Exclude all pictures, then restate the entries below word for word.

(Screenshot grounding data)
——

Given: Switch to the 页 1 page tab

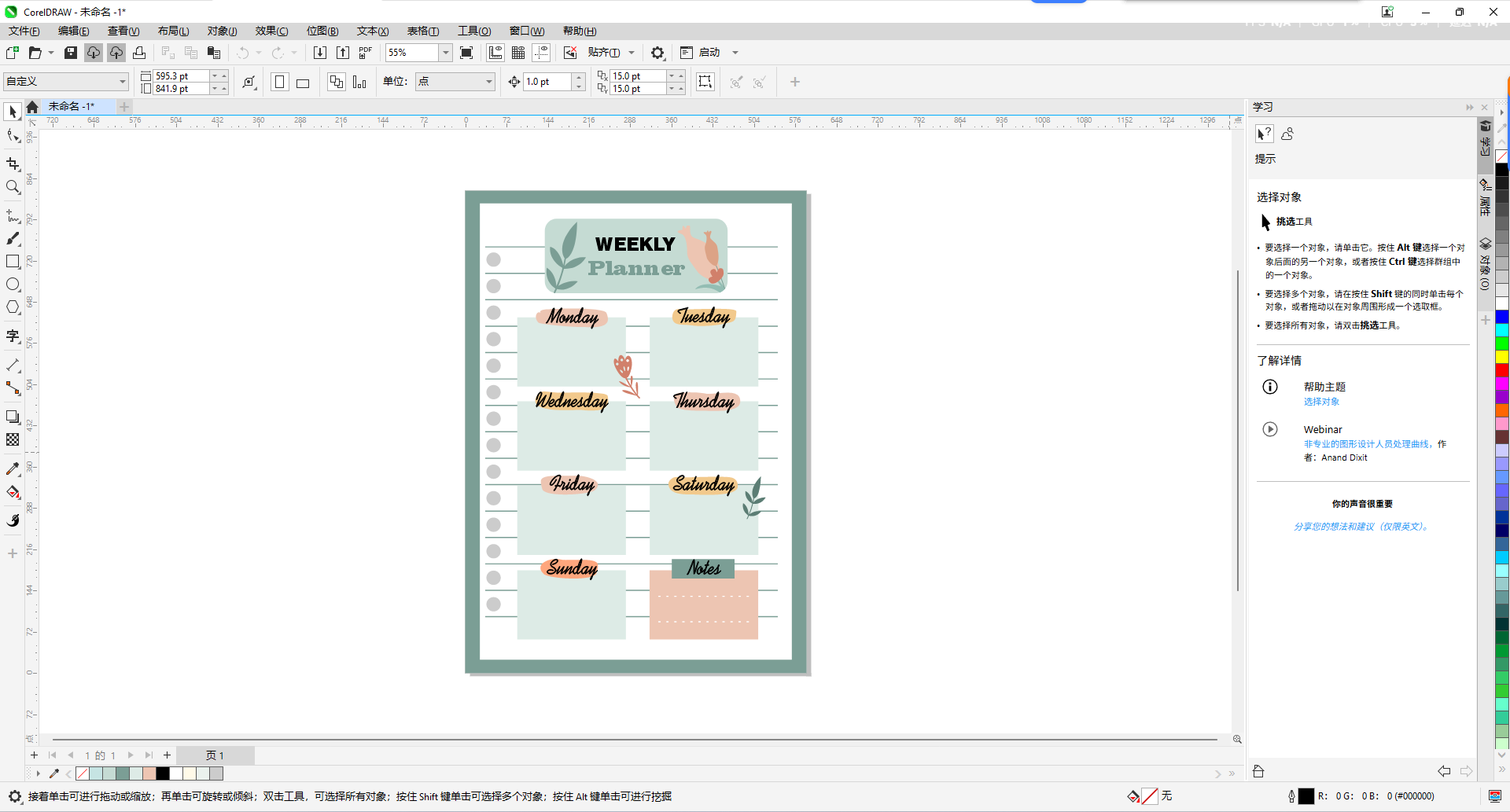Looking at the screenshot, I should coord(215,755).
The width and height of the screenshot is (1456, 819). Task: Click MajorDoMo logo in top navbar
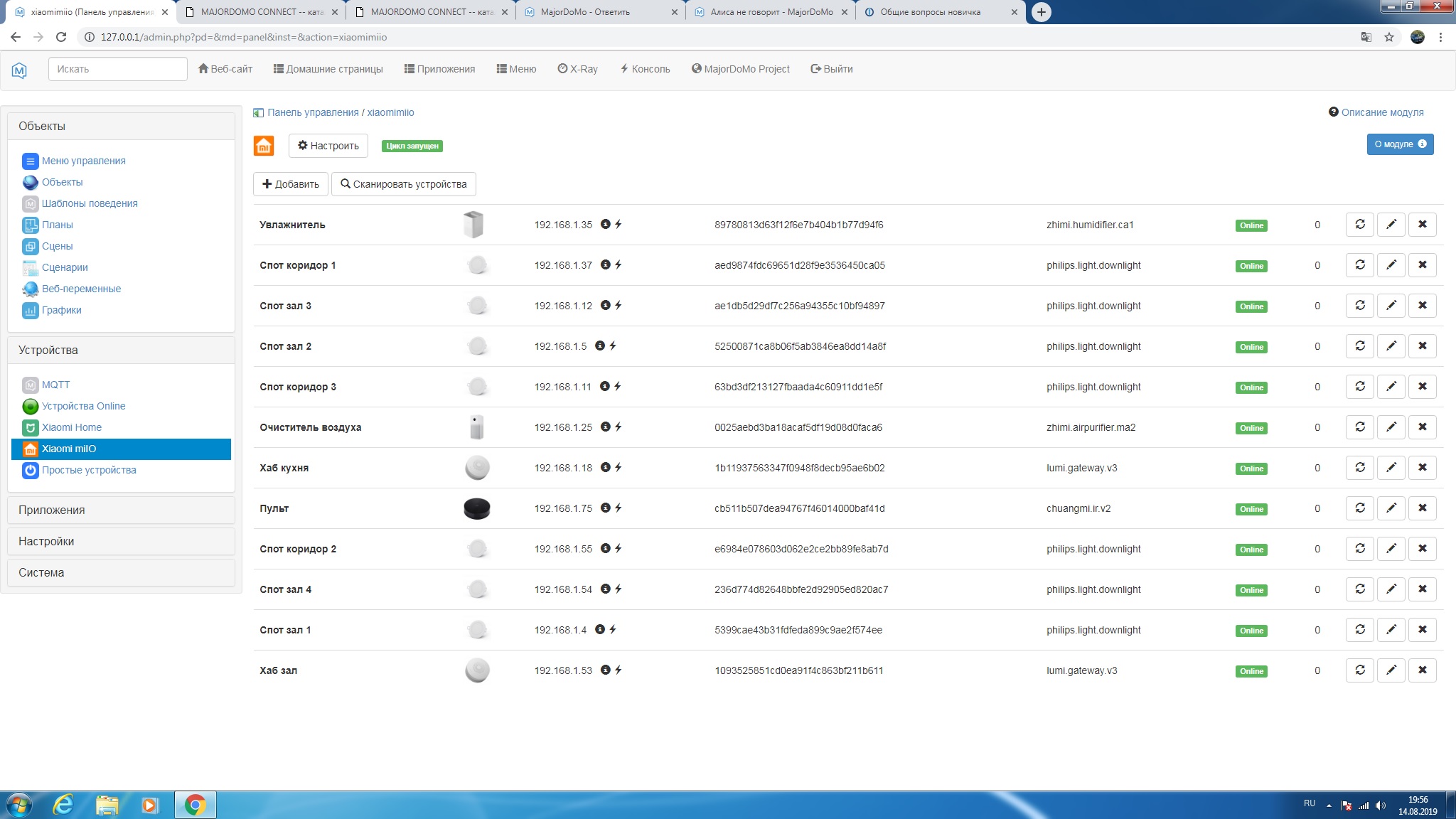[x=19, y=70]
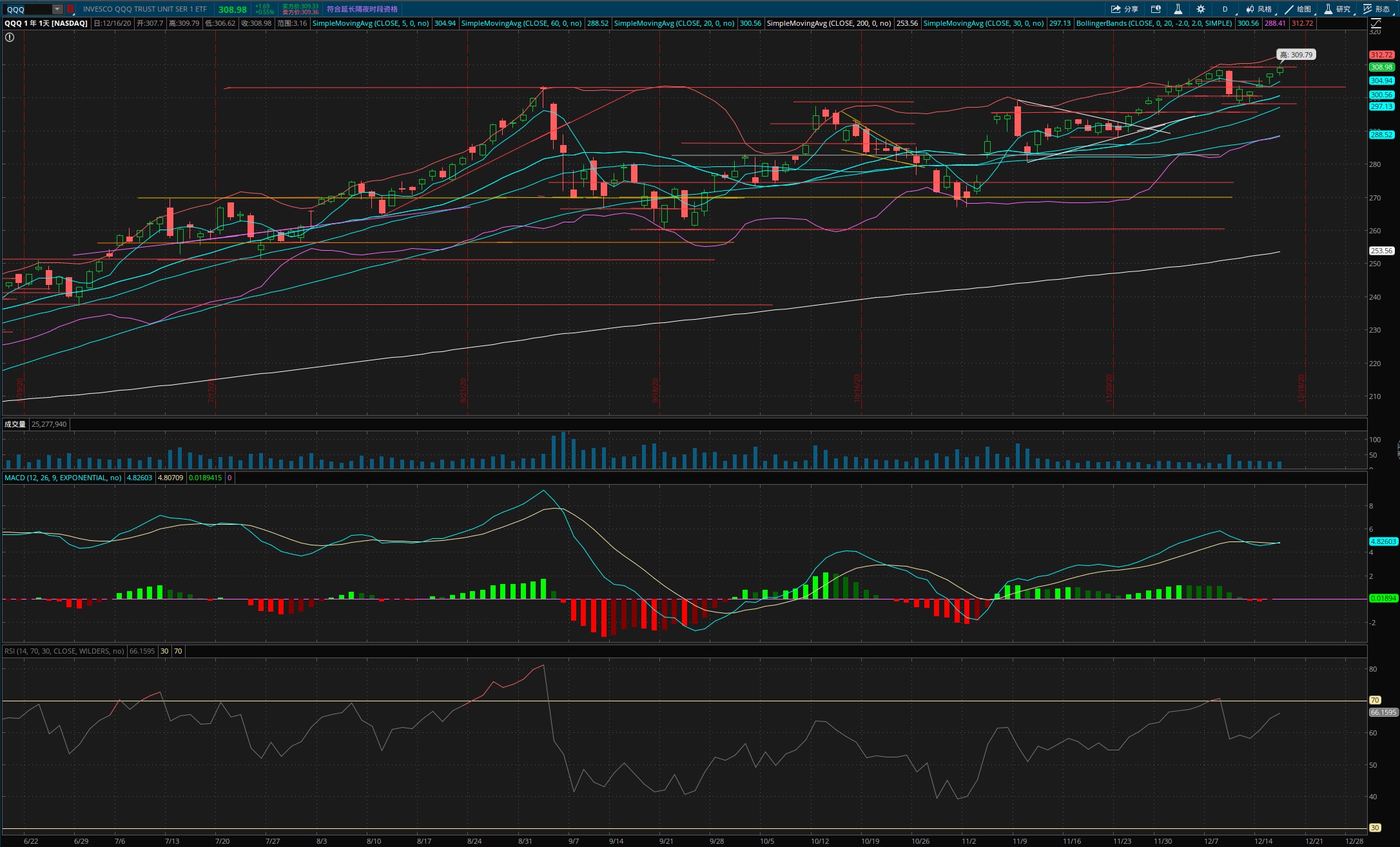Click the flask Edit Studies icon
This screenshot has width=1400, height=847.
click(1178, 9)
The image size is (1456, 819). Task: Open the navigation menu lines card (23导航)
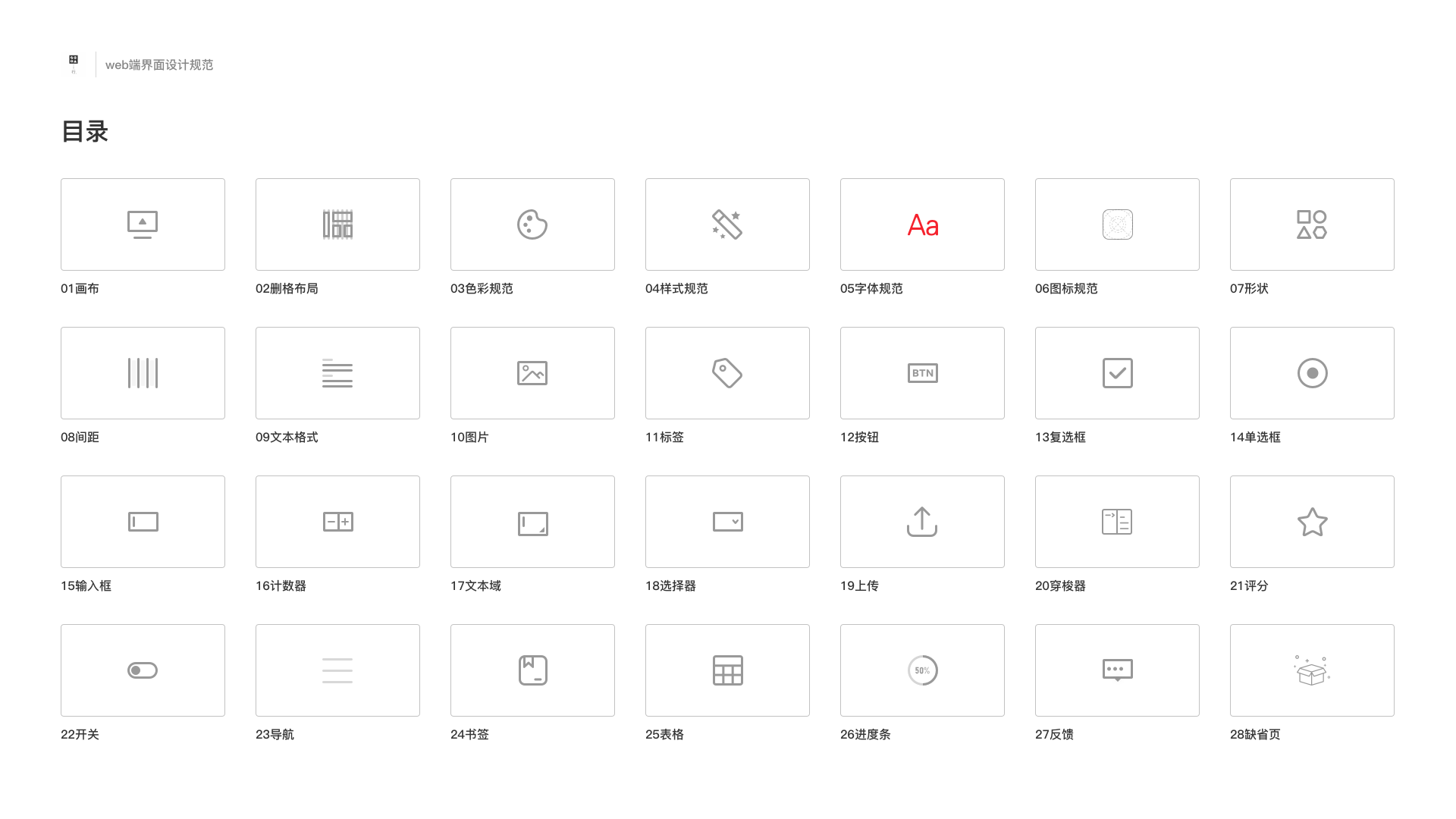coord(337,670)
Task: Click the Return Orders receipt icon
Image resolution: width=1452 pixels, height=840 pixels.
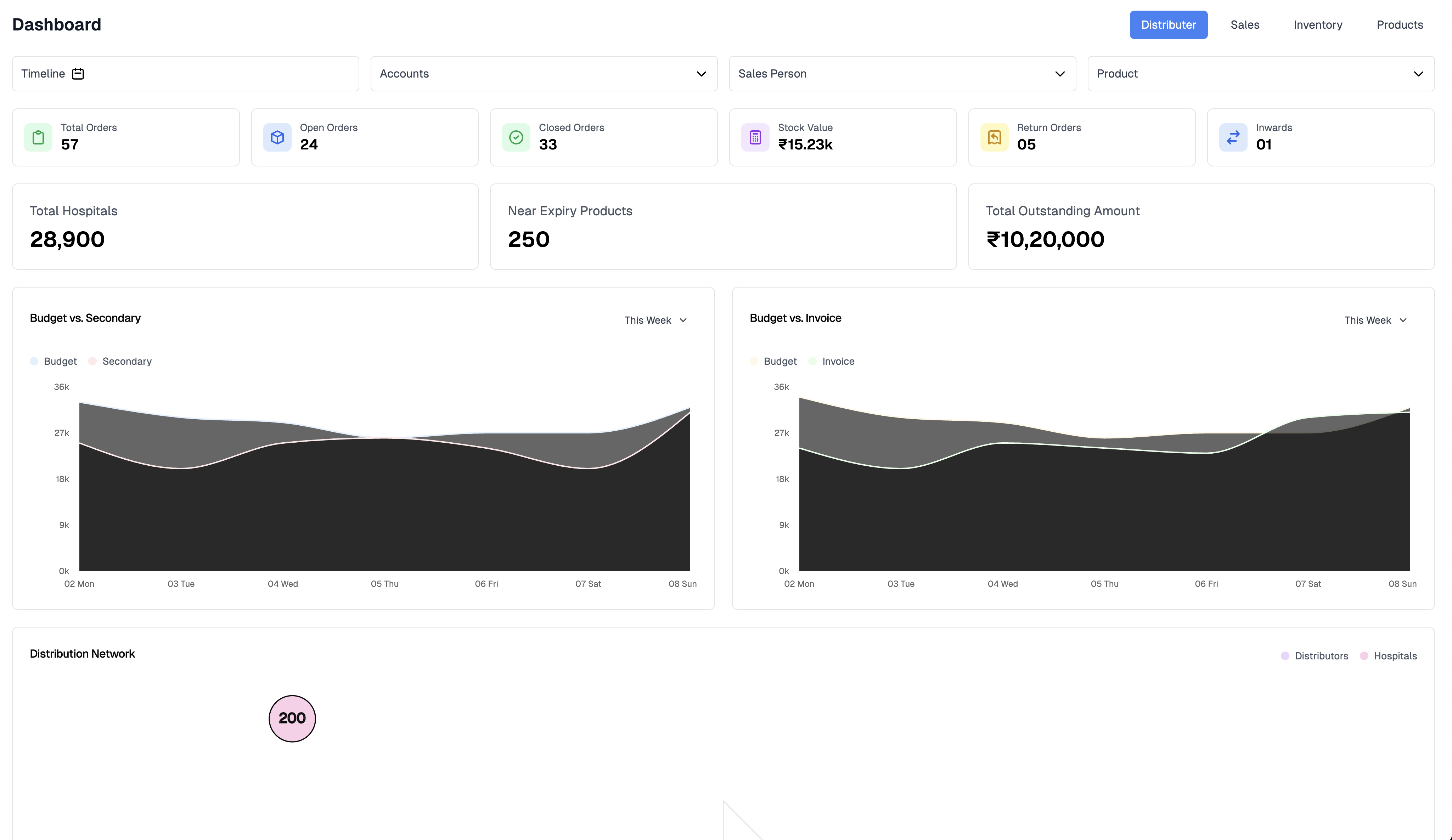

——

> [Response to the task]
Given: Switch to the 页 1 page tab

Looking at the screenshot, I should coord(215,755).
The width and height of the screenshot is (1456, 819). Task: Click MajorDoMo logo in top navbar
[x=19, y=70]
Click the flask Edit Studies icon
This screenshot has width=1400, height=847.
click(1178, 9)
The image size is (1456, 819). Task: Open the navigation menu lines card (23导航)
coord(337,670)
Task: Click the Return Orders receipt icon
Image resolution: width=1452 pixels, height=840 pixels.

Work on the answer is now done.